I’m a little late to the game here, but the ever popular floatingsheep blog smashed their previous daily page view high with this post entitled ‘Mapping Racist Tweets in Response to President Obama’s Re-election‘ 10 days ago. I don’t think I need to explain what it’s about, it’s pretty self-explanatory.
It drew a lot of comments, understandably. From people questioning the small sample size (395 ‘hate’ tweets in total), the search terms (‘monkey’ OR ‘nigger’ AND the text ‘Obama’ OR ‘reelected’ OR ‘won’), the exclusion of racist tweets towards Romney (rectified by floating sheep, here), the geolocation of tweets (2-5% of all tweets), the use of particular search terms in the positive (for example, ‘nigger’), and the mapping of racial tweets as opposed to tweeters (the results could have produced multiple tweets from the same individual).

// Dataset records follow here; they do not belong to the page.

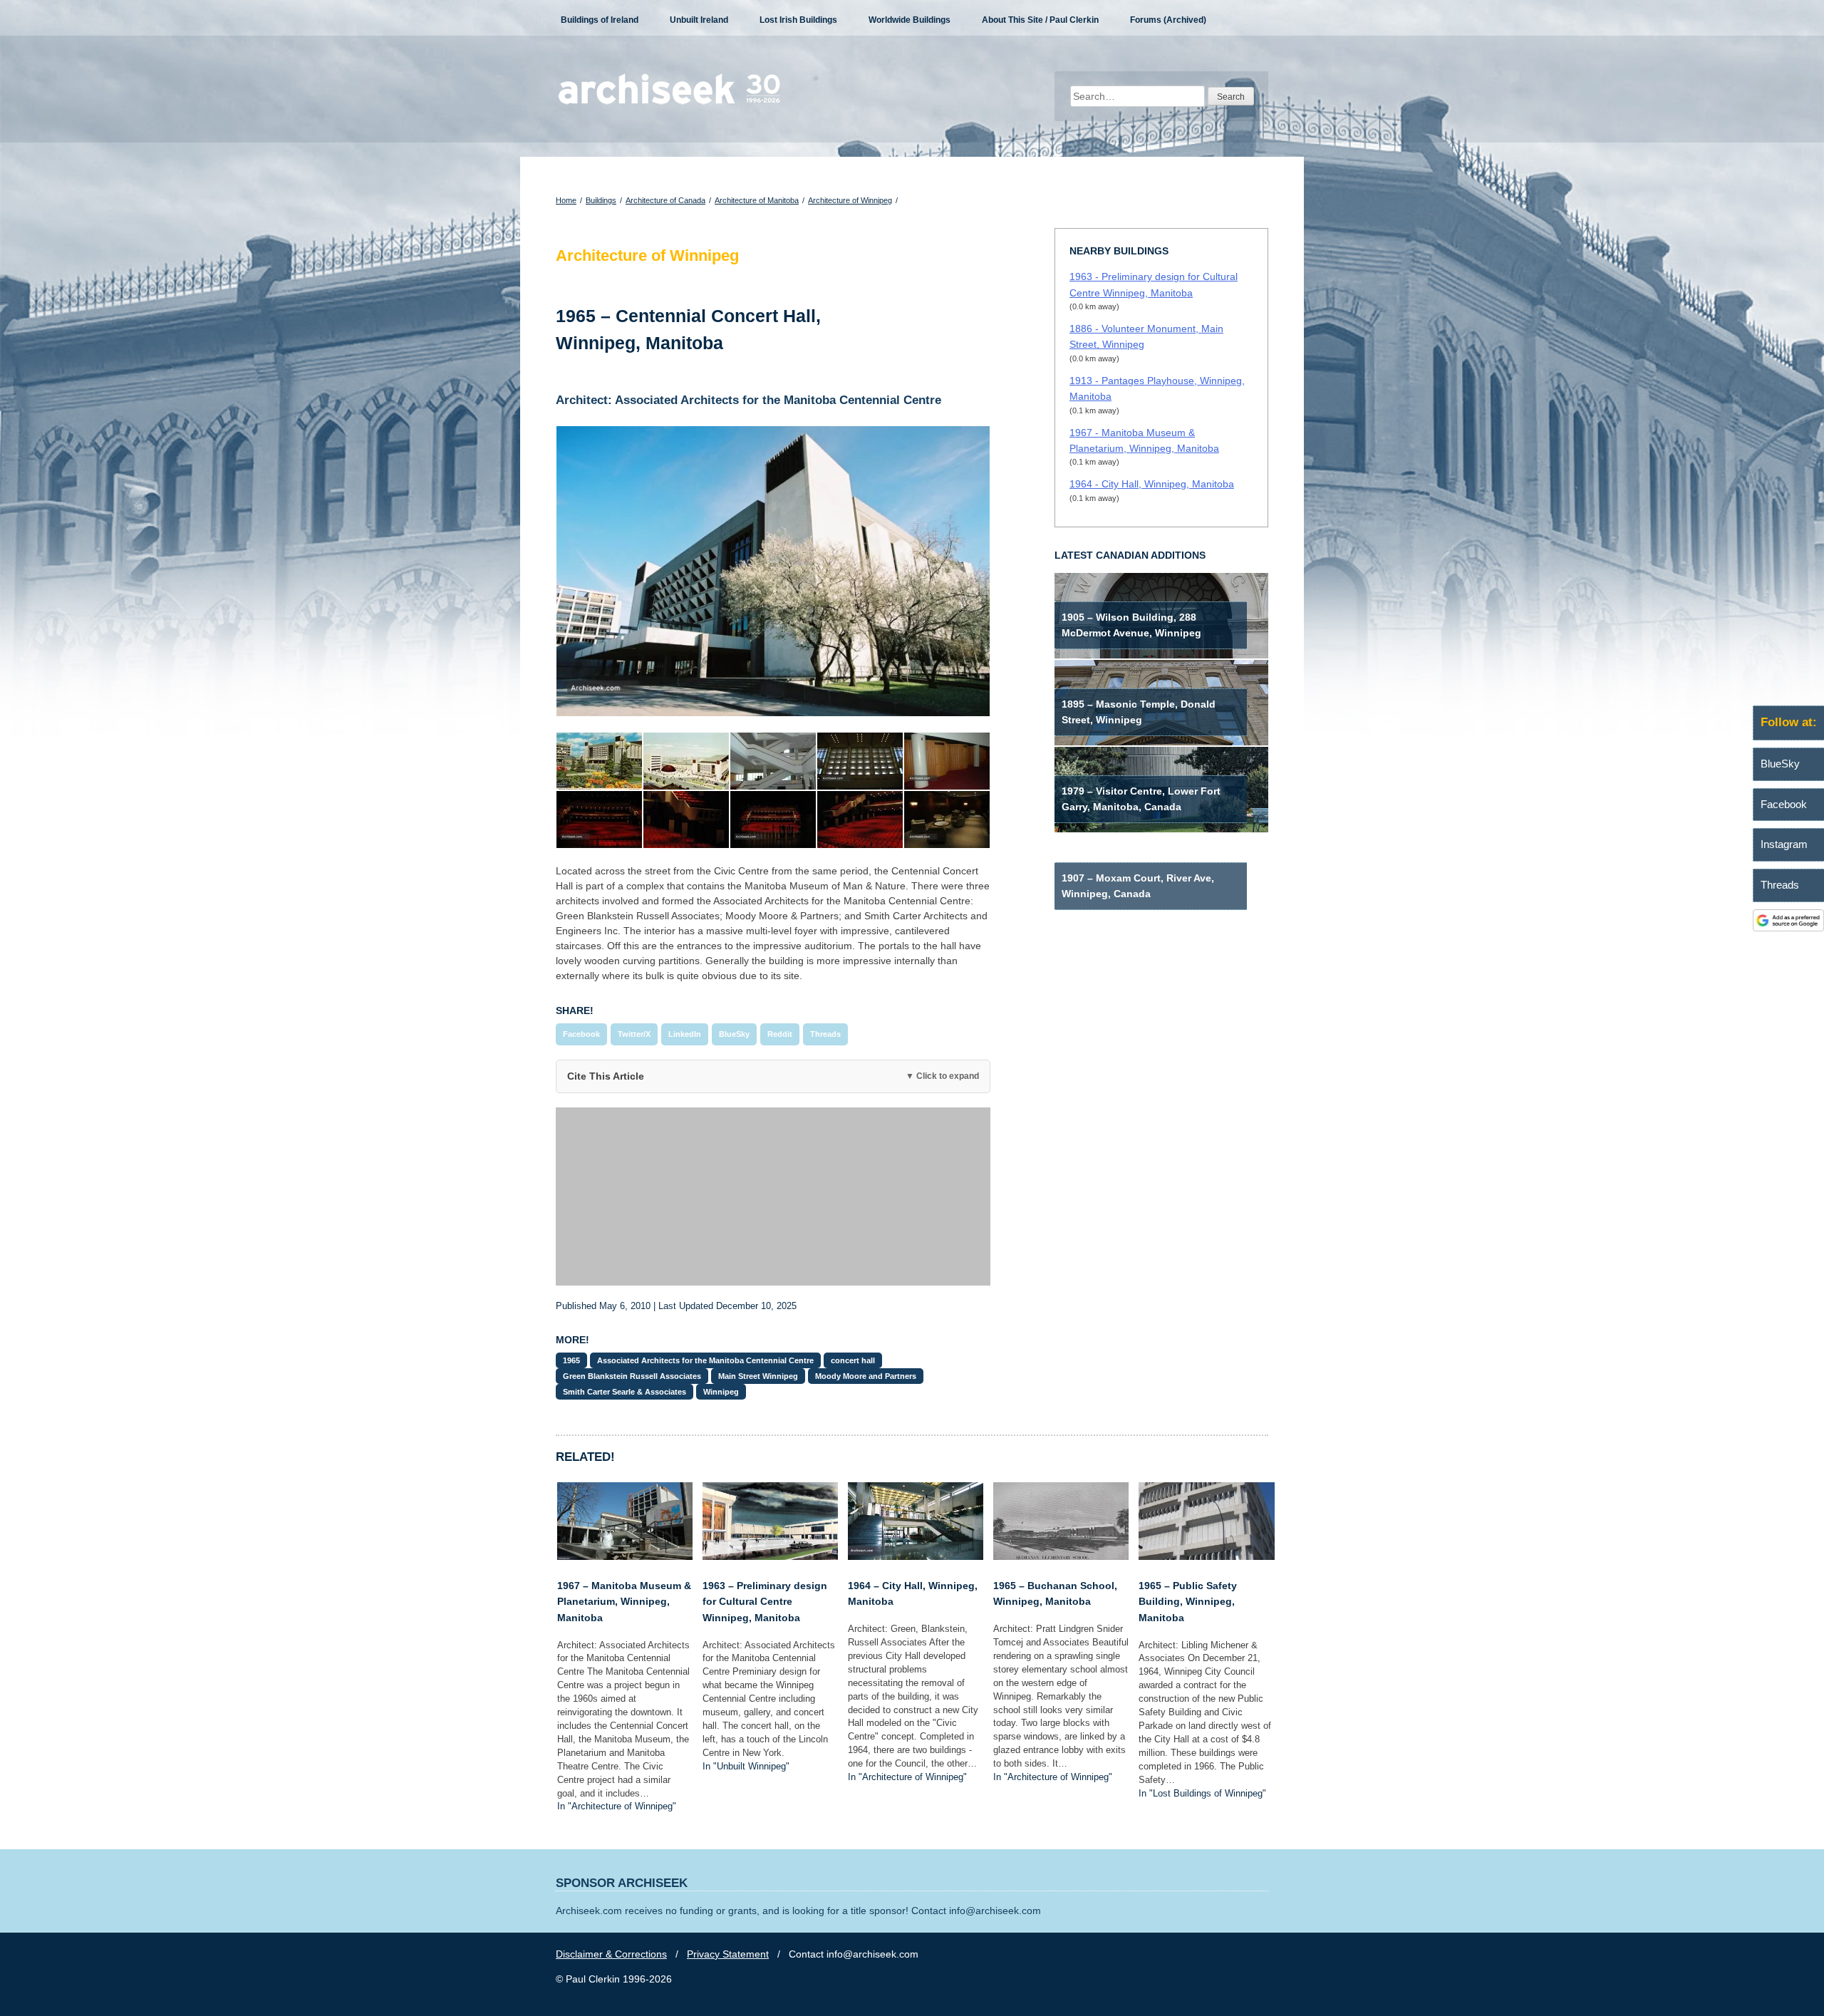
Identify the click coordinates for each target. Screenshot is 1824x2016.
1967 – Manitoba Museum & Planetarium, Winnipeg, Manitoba (624, 1601)
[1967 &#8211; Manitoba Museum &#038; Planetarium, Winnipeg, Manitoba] (625, 1556)
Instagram (1784, 844)
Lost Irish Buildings (798, 20)
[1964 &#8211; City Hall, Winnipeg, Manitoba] (915, 1556)
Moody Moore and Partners (865, 1376)
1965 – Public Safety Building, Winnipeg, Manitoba (1188, 1601)
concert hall (853, 1360)
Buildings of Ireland (599, 20)
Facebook (581, 1034)
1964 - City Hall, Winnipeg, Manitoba (1151, 484)
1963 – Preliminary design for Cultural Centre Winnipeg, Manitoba (765, 1601)
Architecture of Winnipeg (850, 200)
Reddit (779, 1034)
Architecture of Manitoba (757, 200)
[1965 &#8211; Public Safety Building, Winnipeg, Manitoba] (1206, 1556)
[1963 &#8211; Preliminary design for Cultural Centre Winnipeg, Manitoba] (770, 1556)
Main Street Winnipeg (758, 1376)
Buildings (601, 200)
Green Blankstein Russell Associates (632, 1376)
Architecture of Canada (665, 200)
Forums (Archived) (1168, 20)
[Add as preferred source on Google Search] (1788, 928)
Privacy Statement (728, 1954)
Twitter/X (634, 1034)
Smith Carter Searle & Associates (624, 1391)
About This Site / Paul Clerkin (1040, 20)
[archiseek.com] (669, 103)
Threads (825, 1034)
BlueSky (734, 1034)
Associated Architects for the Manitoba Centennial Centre (705, 1360)
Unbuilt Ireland (699, 20)
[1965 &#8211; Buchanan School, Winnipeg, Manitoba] (1061, 1556)
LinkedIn (684, 1034)
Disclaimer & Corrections (611, 1954)
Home (566, 200)
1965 (571, 1360)
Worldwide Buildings (909, 20)
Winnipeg (721, 1391)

They’re all now included in a FAQ section, here, in response to the many questions floatingsheep received as to their choice of method. For me, it says a lot about people’s ability to pick holes in ‘scientific’ method. Although the comments started to get a little wild, they did at least open the door for a response from the floatingsheep team, clarifying the methods they used. It really isn’t a sample of the American population, let alone the American twitter population, let’s get that clear. 395 tweets is so far removed from a representative sample size it’s at the best kind of naive drawing any conclusions (‘the south is racist’) and at the worst, dangerous. I think floatingsheep know that. Still, it says a lot about the pitfalls of mapping tweet data, because there are just so many removals from the population at large. In this case:
NOT people in USA
people in USA tweeting
people in USA tweeting racist comments about Obama
people in USA tweeting racist comments about Obama with geo-location activated
people in USA tweeting particular racist comments about Obama with geo-location activated during a 7-day period at a specific time as searched for in a built database
That’s 4x removed from the classification that, I would argue, most people think of this data as representing. That is, constituting the people of the USA. Although maybe it’s only 3x removed, because I’d like to think most people have the intelligence to think this at the least is only feasibly representative of those with twitter (it doesn’t take much to realise there are more young people than old people on twitter, whatever that may mean). There’s a danger in not making this patently clear to people.